The problem can get worse if you undo/redo after relinking. The image and the alt text may fall out of sync: The image changes, but the description still refers to the previous image.


InDesign may show an Alt Text badge with an exclamation mark to flag the mismatch, but there are several common features that will hide the badge:
- Hide Alt Text Badge
- Hide Frame Edges
- Preview mode
- Overprint Preview
In any of these scenarios, your document can carry incorrect accessibility content with no visible warning.
This means approved accessibility content is no longer stable. You cannot fully trust that a document you checked yesterday still holds the same content today, and your client cannot trust that the descriptions are unaltered. So, you need another round of checking and approvals—the opposite of the efficiency AI is supposed to deliver.
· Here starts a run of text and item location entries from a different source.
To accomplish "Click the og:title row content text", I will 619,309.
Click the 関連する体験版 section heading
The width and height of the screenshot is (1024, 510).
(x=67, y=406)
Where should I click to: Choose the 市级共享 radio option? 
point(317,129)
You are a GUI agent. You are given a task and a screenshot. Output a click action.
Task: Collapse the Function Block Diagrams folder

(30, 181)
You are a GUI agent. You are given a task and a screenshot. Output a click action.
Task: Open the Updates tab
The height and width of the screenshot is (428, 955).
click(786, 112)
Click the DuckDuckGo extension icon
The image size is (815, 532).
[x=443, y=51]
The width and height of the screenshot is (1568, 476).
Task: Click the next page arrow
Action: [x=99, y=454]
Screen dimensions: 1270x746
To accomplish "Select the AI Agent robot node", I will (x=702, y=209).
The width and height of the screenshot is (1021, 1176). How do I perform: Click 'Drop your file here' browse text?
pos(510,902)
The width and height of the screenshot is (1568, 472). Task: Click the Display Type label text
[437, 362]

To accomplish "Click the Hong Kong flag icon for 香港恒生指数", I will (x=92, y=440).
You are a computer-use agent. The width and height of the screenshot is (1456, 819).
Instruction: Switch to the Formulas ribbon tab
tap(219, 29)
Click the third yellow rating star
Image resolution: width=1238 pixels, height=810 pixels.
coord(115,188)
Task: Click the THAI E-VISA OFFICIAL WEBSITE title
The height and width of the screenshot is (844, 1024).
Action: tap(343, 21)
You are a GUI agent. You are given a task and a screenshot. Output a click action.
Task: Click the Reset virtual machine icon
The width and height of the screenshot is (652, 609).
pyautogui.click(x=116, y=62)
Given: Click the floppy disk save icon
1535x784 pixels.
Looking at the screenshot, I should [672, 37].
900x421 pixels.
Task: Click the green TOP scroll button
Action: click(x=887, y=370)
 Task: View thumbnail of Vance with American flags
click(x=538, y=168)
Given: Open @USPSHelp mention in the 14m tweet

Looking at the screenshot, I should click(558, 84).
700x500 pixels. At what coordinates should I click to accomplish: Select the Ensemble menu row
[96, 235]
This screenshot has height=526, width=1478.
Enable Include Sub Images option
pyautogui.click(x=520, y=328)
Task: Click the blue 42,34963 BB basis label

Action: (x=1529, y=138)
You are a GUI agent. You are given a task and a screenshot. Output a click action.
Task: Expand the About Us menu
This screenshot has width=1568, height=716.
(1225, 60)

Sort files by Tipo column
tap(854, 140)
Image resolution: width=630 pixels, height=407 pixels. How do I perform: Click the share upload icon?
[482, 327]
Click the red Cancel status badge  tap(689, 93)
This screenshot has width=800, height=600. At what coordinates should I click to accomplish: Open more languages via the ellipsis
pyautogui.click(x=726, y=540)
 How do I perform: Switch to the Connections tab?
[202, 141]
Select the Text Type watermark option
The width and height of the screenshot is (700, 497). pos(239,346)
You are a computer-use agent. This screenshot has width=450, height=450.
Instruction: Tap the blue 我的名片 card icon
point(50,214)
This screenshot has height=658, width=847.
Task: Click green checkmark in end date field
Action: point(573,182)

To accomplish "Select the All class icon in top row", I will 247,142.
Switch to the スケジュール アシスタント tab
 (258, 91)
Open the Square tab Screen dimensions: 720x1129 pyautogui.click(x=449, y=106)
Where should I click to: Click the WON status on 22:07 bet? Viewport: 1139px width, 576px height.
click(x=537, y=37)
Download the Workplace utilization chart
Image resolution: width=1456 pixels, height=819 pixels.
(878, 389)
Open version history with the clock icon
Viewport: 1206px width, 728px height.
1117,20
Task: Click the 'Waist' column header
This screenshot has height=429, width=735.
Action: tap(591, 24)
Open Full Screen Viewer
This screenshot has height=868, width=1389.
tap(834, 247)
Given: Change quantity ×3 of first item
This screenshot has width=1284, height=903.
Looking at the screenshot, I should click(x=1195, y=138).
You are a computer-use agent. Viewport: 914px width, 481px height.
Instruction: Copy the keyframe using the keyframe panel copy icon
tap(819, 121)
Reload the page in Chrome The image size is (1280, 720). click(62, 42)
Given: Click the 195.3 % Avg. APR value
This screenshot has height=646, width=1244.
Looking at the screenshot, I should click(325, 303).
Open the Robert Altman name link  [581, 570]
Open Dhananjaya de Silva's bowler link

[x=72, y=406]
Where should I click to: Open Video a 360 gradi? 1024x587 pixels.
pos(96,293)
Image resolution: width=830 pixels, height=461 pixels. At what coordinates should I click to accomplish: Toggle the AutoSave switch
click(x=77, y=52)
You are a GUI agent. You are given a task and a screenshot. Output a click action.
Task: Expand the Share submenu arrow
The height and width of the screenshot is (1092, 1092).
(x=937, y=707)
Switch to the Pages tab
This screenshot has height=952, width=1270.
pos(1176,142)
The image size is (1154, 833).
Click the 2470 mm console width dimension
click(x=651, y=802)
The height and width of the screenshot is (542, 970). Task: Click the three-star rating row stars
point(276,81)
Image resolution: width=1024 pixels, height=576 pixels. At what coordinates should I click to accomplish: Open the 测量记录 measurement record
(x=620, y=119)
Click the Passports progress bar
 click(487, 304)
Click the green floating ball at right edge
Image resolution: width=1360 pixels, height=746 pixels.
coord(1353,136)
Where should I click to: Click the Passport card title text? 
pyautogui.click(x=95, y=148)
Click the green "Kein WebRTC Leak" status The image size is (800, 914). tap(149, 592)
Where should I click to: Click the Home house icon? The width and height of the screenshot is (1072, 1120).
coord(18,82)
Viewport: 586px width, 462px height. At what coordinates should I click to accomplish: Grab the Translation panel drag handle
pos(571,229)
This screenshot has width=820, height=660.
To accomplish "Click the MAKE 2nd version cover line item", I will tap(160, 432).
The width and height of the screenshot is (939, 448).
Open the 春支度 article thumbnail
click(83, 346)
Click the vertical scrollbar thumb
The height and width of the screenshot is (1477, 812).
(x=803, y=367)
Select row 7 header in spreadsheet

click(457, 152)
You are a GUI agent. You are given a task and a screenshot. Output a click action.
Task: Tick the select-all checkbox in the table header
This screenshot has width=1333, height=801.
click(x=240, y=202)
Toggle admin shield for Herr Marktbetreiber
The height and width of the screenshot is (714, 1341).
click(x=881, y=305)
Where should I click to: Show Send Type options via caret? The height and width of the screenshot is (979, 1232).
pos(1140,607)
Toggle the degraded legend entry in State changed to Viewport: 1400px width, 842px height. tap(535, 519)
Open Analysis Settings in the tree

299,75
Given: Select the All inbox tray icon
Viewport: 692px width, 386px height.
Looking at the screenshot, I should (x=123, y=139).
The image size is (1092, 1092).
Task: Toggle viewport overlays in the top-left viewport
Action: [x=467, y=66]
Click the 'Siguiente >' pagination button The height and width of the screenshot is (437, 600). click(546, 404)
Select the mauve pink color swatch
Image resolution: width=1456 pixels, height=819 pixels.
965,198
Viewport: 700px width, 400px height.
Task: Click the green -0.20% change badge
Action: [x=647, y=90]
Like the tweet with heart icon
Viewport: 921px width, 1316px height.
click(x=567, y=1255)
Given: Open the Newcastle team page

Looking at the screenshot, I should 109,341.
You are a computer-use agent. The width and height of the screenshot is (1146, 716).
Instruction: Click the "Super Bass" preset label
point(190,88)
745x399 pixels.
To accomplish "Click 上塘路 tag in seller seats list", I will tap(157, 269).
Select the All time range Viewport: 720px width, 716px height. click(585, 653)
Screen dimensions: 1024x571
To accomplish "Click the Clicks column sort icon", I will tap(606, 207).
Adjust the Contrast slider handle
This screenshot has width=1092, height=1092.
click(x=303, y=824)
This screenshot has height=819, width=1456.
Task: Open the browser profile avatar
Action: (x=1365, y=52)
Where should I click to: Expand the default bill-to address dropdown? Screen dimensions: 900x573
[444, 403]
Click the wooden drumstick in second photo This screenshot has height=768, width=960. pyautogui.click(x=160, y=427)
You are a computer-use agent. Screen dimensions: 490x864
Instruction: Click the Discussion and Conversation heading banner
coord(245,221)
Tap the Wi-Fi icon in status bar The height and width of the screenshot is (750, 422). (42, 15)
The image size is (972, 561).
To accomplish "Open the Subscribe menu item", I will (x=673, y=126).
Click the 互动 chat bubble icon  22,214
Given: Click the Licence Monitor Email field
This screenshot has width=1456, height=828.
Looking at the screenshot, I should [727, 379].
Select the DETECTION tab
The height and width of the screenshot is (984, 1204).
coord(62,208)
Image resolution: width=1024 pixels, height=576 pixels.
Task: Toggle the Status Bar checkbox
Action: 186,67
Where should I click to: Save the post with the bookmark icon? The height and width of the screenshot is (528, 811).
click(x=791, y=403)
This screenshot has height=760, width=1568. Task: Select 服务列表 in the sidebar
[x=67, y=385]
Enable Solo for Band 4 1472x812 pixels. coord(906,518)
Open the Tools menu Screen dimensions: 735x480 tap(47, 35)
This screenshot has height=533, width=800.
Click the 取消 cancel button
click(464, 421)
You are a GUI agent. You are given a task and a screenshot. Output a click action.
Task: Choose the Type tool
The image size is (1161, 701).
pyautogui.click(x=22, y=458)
It Erodes Trust at Every Level
When software inserts or replaces content by default, trust weakens at every level—Adobe altering files without instruction, clients receiving unapproved machine-generated content, reviewed descriptions no longer staying reviewed, translated source content changing, regulated files slipping out of control, and final files no longer being “final.”
It creates doubt: Did a human write this or did the AI add it? Did the client actually approve it? Was it changed after the fact when an image was relinked? Did the feature turn itself back on after you reset preferences? Those are not questions we should have to answer in professional publishing workflows.
“As Designed” Is Not a Defense
Adobe’s response that this behavior is “as designed” is part of the problem. The complaint is not that the feature is malfunctioning; it is that the design itself is wrong. A design that lets generated content enter production documents by default, lets approved alt text be overwritten without confirmation, or treats accessibility content as a convenient place to push AI adoption is wrong by design.
What Adobe Should Do
This is a problem that can be solved. Here is how the Auto-generate Alt Text feature could be fixed:
- Turn Generative Alt Text off by default.
- Never overwrite existing alt text without explicit confirmation.
- Make generated descriptions suggestions rather than inserted content.
- Provide a convenient way to find, review, edit, and remove AI-generated alt text across a document.
AI Should Assist, Not Alter
This is not anti-AI, and it is not anti-accessibility. It is about professional control. AI can help us be more efficient, but it should not become an uninvited author inside production documents. And it should not rewrite accessibility content as though any text is better than none.
The problem is not only that the AI can be inaccurate; it is that Adobe has allowed AI to change our files without our permission. That is unacceptable—especially if Adobe wants professionals to trust AI inside our production tools.
If you agree, please go to the Uservoice page, vote on the request, and share your thoughts in the comments here.